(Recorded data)
--- BEGIN ---

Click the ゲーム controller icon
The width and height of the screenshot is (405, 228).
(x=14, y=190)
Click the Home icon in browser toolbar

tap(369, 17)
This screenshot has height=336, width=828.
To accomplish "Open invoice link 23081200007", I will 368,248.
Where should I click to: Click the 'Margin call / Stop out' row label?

--- END ---

**What you need to do**
Copy every line of the material above word for word, with nothing changed.

**Complete answer**
Click the ゲーム controller icon
The width and height of the screenshot is (405, 228).
(x=14, y=190)
Click the Home icon in browser toolbar

tap(369, 17)
This screenshot has height=336, width=828.
To accomplish "Open invoice link 23081200007", I will 368,248.
Where should I click to: Click the 'Margin call / Stop out' row label?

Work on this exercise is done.